Three Giants of Architecture Selected to Compete for Yerevan Project

Three Giants of Architecture Selected to Compete for Yerevan Project

Today, the architectural design competition of the EU TUMO Convergence Center for Engineering and Applied Science entered its second stage with a shortlist of three of the world’s leading architecture firms as finalists. BIG – Bjarke Ingels Group, RCR Arquitectes and MVRDV were selected by a jury led by Hashim Sarkis, dean of the MIT Department of Architecture and Urban Planning and curator of the 2020 Architecture Biennale. The three finalists will work in Yerevan with the jury and the Convergence Center team during a two-day workshop leading to the selection of the winning firm.

The Convergence Center, funded by the European Union, is an educational and technology hub comprising TUMO’s hands-on educational programs, facilities for learning and work, shared labs, and the computer science and mathematics faculty of the French University in Armenia.

Daring and innovative, BIG’s architecture works at “the fertile overlap between pragmatic and utopia.” With offices in Copenhagen, New York and London, the Bjarke Ingels Group has a global footprint, with unique projects across the world. The firm’s Amager Resource Center in Copenhagen is a waste-to-energy plant with a stack that blows vapor smoke rings into the air and features a ski slope on its roof.
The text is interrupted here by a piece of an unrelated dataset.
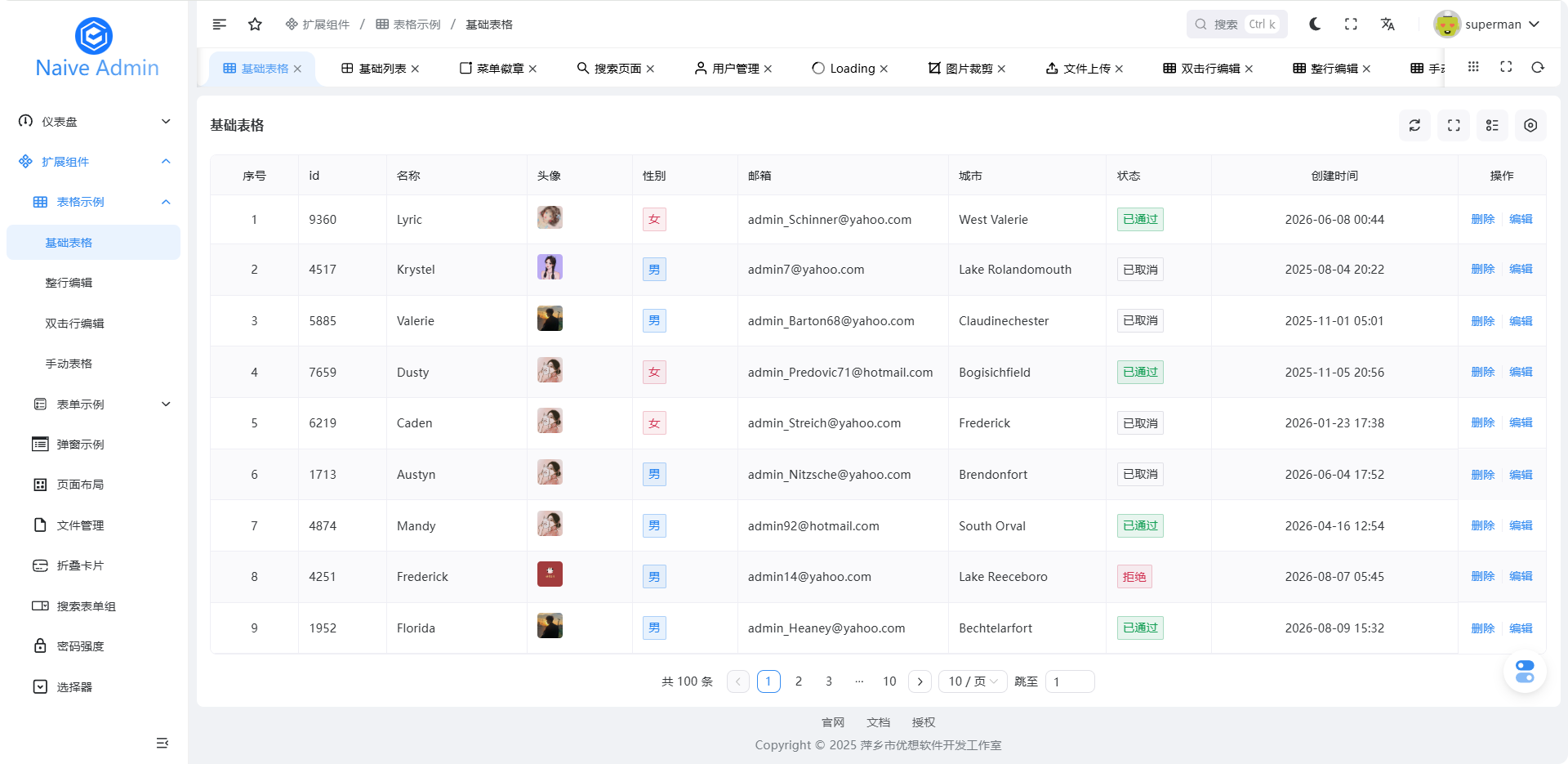Open the 整行编辑 sidebar menu item
Screen dimensions: 1568x764
coord(69,283)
RCR Arquitectes is a recipient of the Pritzker Architecture Prize, the field’s highest honor. It is led by a team of three architects who have worked together for decades from the small town of Olot, Catalonia. Exemplified by their Soulages Museum in Rodez, France, RCR’s work “creates lasting and meaningful spaces,” deploying modern materials and strong geometries that resonate with their natural settings.

MVRDV is a Dutch architecture and urban design practice known for its highly collaborative, research-based design method. The firm’s reputation was propelled by its famous design for the Rotterdam Market Hall, covered by an apartment building in the form of a giant vault. More recently, MVRDV unveiled the Tianjin Binhai Library boasting undulating bookshelves around an illuminated central sphere.

Also participating in the first stage of the competition were some of the world’s major architecture firms including Japanese luminaries Arata Isozaki, Shigeru Ban and Kengo Kuma, leading international practices such as Dominique Perrault, Mossessian Architecture and AECOM, and rising stars FABRICations, Nicolas Laisne and Barozzi Veiga.